Starting Over After Disaster

Just a few days over a year after buying the cabin, we were driving up when my neighbor called frantically saying “Where are you?! Your place is on fire!” One of my daughters was living there full-time, but happened to be away at a horse show. By the time we all got there, the entire place was ablaze – the house, the garage, the bunk house, and the indoor pool that we had planned to get up and running one day. Being in a rural area in the midst of the coldest part of winter, the local volunteer fire department couldn’t keep up or stop it. They made seven 3-mile trips to town to fill the water truck. In a little over an hour, our plans and dreams had turned to ashes.

HouseOnFire

Everything was gone. Our family pets, our guns, our stored food, our library of books on survival, prepping and homesteading, our tools and equipment, our supplies, our rabbits & chickens, our RV, convertible and utility vehicles, our buildings, our retreat . . . . worst of all was that it was woefully under-insured.

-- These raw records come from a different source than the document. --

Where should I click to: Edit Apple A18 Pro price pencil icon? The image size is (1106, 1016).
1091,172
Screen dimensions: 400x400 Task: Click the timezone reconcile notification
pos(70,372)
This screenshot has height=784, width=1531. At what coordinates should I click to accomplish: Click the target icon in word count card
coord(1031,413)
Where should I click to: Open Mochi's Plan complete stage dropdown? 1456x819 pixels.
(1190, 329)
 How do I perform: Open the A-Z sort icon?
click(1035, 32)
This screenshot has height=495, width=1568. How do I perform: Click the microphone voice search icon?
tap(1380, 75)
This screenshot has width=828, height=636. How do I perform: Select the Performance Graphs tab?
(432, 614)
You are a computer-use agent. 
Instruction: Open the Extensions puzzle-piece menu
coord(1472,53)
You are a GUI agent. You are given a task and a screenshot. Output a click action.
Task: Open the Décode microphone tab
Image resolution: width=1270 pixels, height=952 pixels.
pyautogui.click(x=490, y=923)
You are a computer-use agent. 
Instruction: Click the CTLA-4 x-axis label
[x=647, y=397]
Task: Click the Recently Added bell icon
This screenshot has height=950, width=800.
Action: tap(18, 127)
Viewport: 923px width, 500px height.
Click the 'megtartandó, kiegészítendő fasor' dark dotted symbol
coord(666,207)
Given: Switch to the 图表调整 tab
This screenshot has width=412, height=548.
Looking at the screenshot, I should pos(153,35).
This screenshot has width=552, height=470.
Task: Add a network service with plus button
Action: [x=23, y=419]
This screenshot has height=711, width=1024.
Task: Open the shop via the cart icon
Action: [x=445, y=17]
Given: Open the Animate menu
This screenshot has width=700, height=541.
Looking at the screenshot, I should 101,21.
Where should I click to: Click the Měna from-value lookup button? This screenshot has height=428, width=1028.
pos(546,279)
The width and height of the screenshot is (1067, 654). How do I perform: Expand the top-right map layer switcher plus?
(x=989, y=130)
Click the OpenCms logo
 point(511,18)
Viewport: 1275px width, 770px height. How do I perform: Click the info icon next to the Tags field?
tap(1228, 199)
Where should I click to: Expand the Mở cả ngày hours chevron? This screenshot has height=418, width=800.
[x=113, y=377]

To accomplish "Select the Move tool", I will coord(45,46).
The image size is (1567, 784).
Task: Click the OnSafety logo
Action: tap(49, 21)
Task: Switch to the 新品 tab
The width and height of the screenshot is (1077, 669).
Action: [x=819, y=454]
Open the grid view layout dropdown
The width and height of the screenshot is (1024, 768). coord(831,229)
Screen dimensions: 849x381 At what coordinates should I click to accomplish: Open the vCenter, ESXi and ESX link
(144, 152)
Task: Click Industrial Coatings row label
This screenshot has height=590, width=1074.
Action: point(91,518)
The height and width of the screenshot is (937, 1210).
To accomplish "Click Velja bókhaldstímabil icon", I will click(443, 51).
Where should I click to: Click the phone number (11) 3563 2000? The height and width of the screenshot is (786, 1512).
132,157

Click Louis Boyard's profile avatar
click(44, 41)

It was determined by the fire chief to have started from an electrical short in the unused bunk house. This was something we never anticipated or planned for. For me, my faith helped me deal with the loss, but it was not so easy for my family. However, we all committed to start over. As the basement foundation was still intact, it would be possible to rebuild, and we still had our home in the suburbs. We moved two small travel trailers onto the property to live in while rebuilding. We rebuilt the 35 x 35 garage on the same slab, and resumed raising rabbits and chickens on the weekends.

Lightening sometimes does strike twice

Eight months later while I was driving home with my youngest back from our retreat, I got a call from my wife “The house is on fire. Click.” I arrived home to see fire engines and hoses and neighbors and lights, and I felt weak until I saw my wife and our family safe on the lawn across the street. Our house had been saved but the attached garage and everything inside it was burned, although the master bedroom above it was damaged from fire, smoke and water. Again, it was started from an electrical malfunction in the ballast of the old fluorescent light over my workbench. We spent the next 13 months moving between a rental house, an apartment, and our trailer until our home was restored. Thankfully, we were well insured this time.

Lessons learned

Five months ago, we found another property about a mile from our original retreat. It is an old farm on 40 acres. In many ways it is better than our first retreat as it has a barn, a great chicken coop, a woodworking shop, several usable outbuildings (one of which I hope to turn into my gunsmith shop), a deep well with great quality water, 3 fenced pastures, a horse training arena, two ponds, three hunting stands. It is also adequately insured. A plus is that it has a mobile home pad with all the hookups. I’ve already bagged my second deer, and we’ve got around 100 chickens, ducks and turkeys. Unfortunately, it’s also on a well-traveled 2 lane state highway, and the house sits fairly close to the road. We plan to take advantage of that “negative” by turning the arena into a market garden, and setting up a vegetable stand for extra income.

We have again started rebuilding our prepping supplies, food storage, firearms, equipment, tools and resources. I now am very aware that any electrical defects or questionable or aging wiring or fixtures need to be addressed immediately. We know what we can now live without if we have to. We know that we should not put all our eggs in one basket, unless it’s from the chickens – splitting our supplies between our suburban home and our country retreat gives us a better sense of prepping for in-place and bug out situations. We learned that we can always start over from right where we are, no matter the past or current circumstances. Who needs TEOTWAWKI movies when we’ve lived through it? Through all our challenges, we have held onto our purpose and our hope. Our family is closer as we have worked together to restore our interrupted prepping/homesteading life, and my wife and I can again begin planning for retirement.